Each piece is indeed shouting from my heart...
About Brenda Mergen
Shouting from My Heart
Singing with Courageous Women
In 1989 I was lucky enough to go on a trip to Guatemala organized specifically for weavers. At the time I had been a productive weaver for 25 years. That trip started me on a long fulfilling journey. It changed my life in many ways: in the colors of my work, in the thinking I do while I am weaving and knitting, in how I see women’s work, in the things I value in life.
In Guatemala and many other countries I have visited, the women weave their cloth using sticks, squatting in the hot, blinding sun while tied to a tree by their back strap loom. They have worked hard to raise the animals that give them wool and tend the fields that give them cotton. They must spin and dye the yarns before they begin the tedious task of weaving. Recently in Bolivia, way off in the distance, we often saw a woman herding her llamas with a baby on her back and a toddler at her side. She had already walked many miles to find pasture for her animals. As she walked she was probably spinning the wool with a drop spindle. This is a far cry from the large looms I work on in the comfort and safety of my home studio, using yarns I purchase. These women wake everyday and have the courage to face the hardships of their lives. They also weave the stories of their people into their cloths, a way to pass their history on to children and grandchildren. They have both the skill and the courage to pass on these traditions and beliefs to the next generation yet learning to read and write is still out of reach for many.
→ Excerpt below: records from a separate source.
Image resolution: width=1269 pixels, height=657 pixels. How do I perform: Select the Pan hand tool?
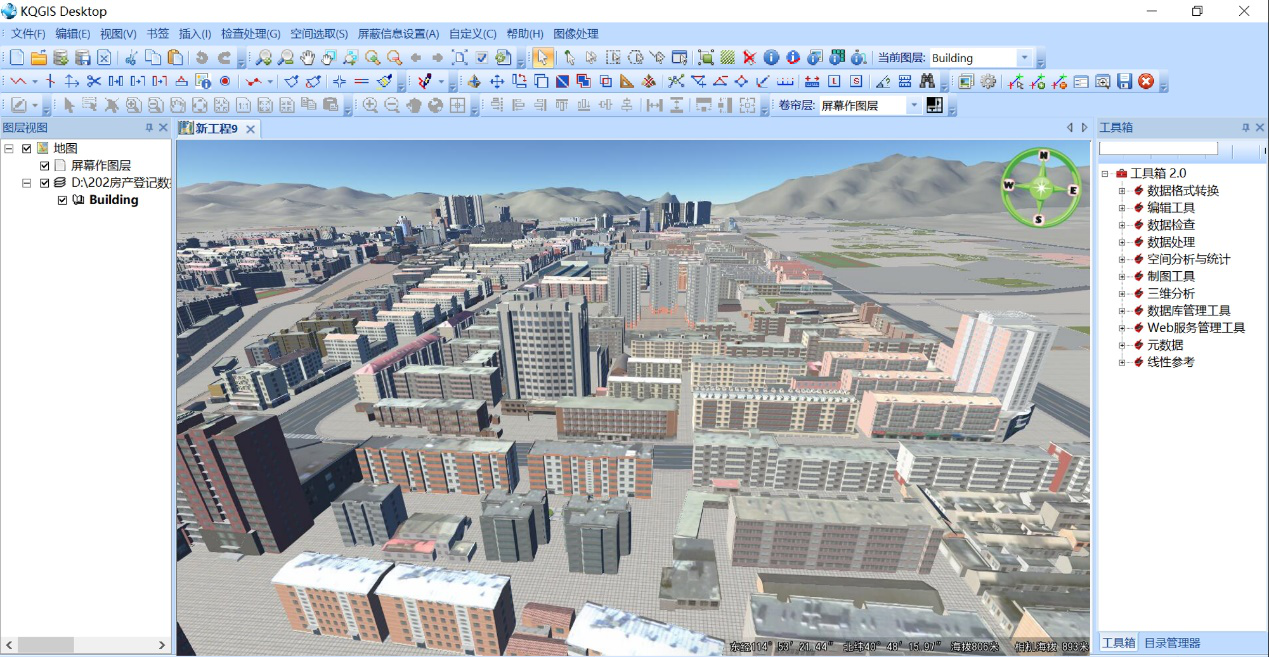pyautogui.click(x=307, y=58)
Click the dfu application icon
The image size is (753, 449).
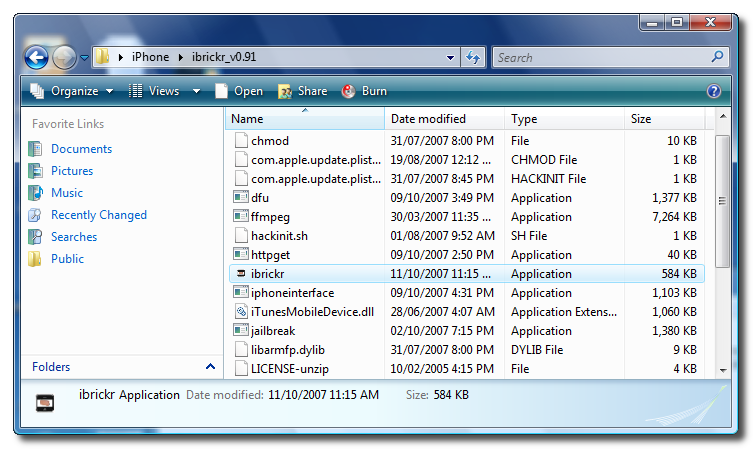240,198
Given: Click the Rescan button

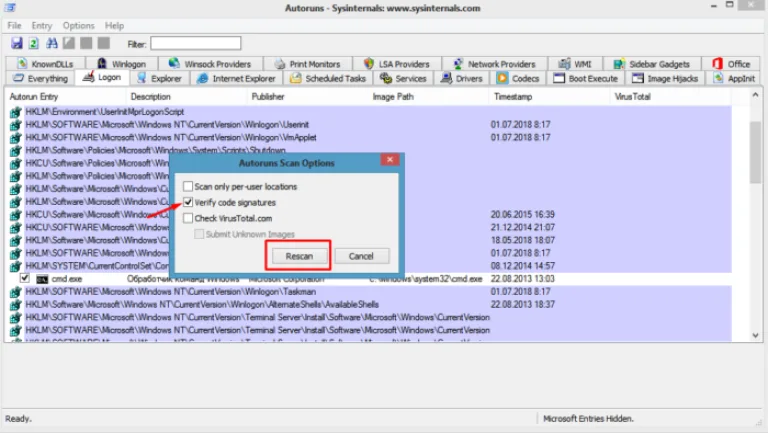Looking at the screenshot, I should click(x=299, y=256).
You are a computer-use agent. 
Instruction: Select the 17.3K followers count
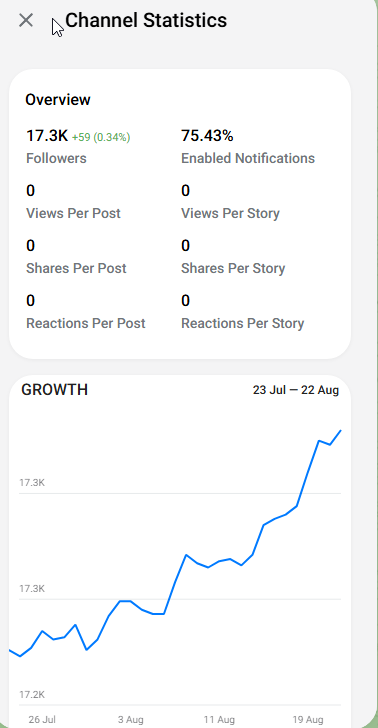tap(47, 136)
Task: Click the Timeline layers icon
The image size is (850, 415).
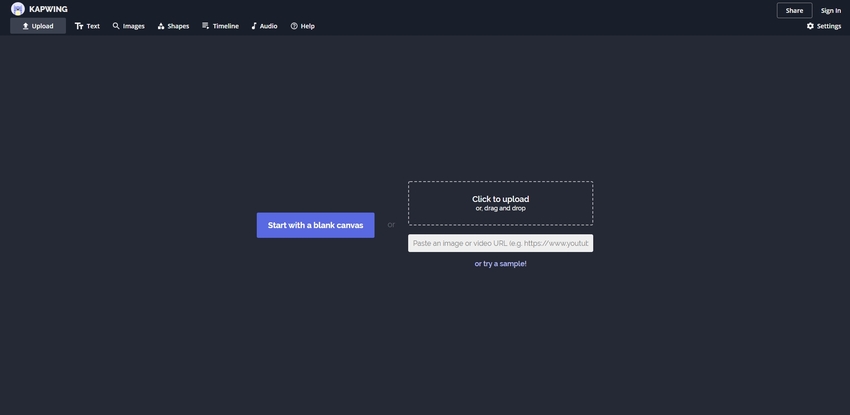Action: [x=206, y=26]
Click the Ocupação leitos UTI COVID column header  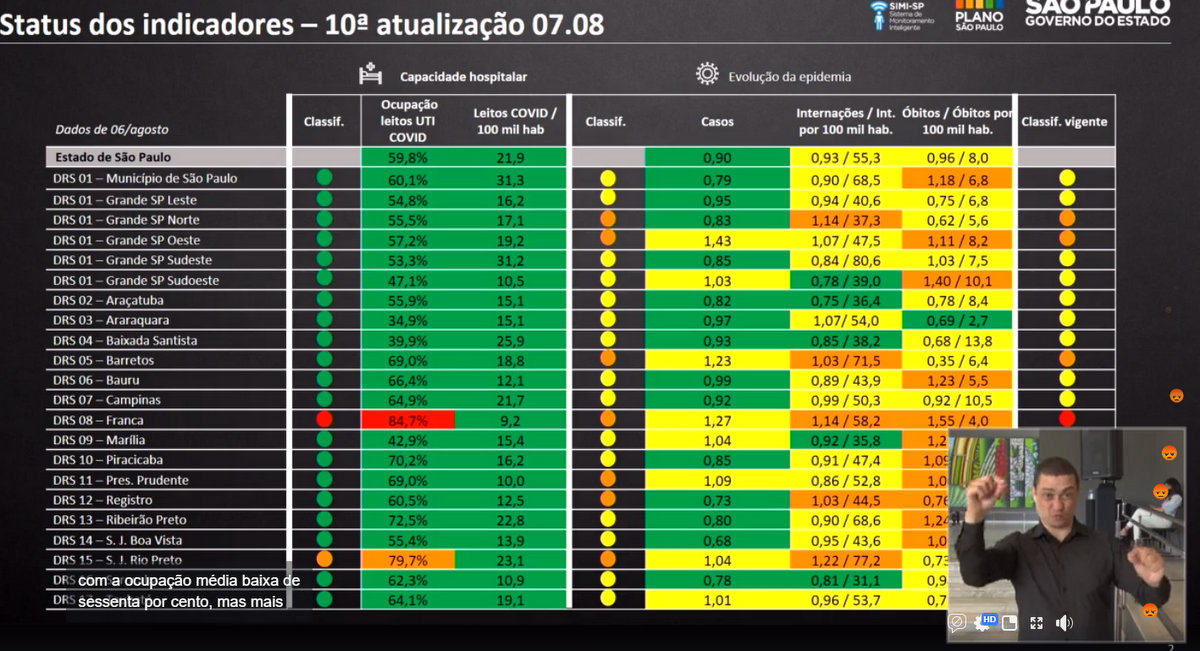[408, 121]
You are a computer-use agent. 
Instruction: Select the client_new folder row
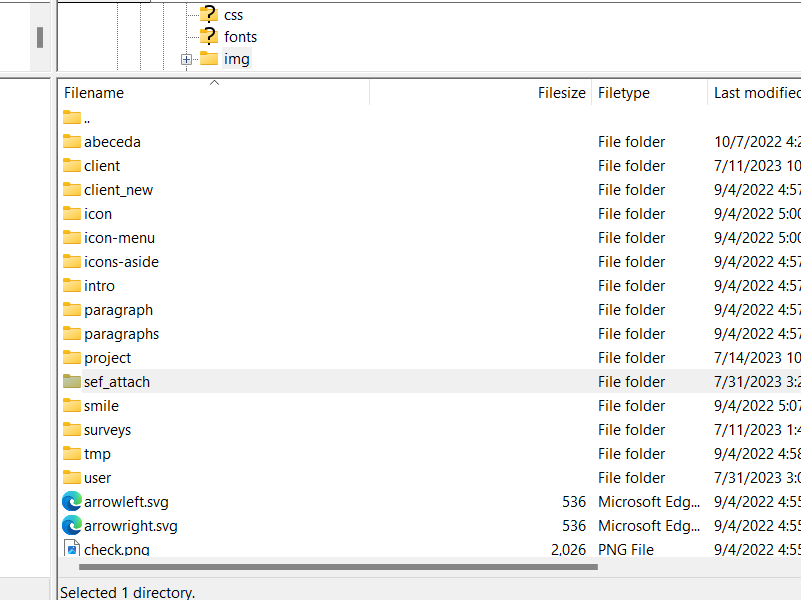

Since that Guatemala trip, I have collected fabrics during visits to other countries. Years have passed while I studied and appreciated these amazing cloths. I am captivated by their honest color, by their patterns, and by the lives that produce these images. Only recently have I been able to use these wonderful fabrics, woven and stitched with such skill and courage. Some I will never be able to use and must leave them as they were created.
This exhibit has taken great courage on my part as well. I much prefer the creating process over the presentation. It took courage just to begin this project: to combine the careful work of other women with my own, to combine their colors with mine and to consider their culture with my own.
Here I have taken pieces of other women’s work and used it with my own hand-woven fabrics. My hope is that these garments will be worn by other courageous women, passing on small bits of meaning to those who see and touch this work. Each piece is indeed shouting from my heart to the women whose courageous path in life and whose wonderful woven cloth will continue to inspire my own life and work.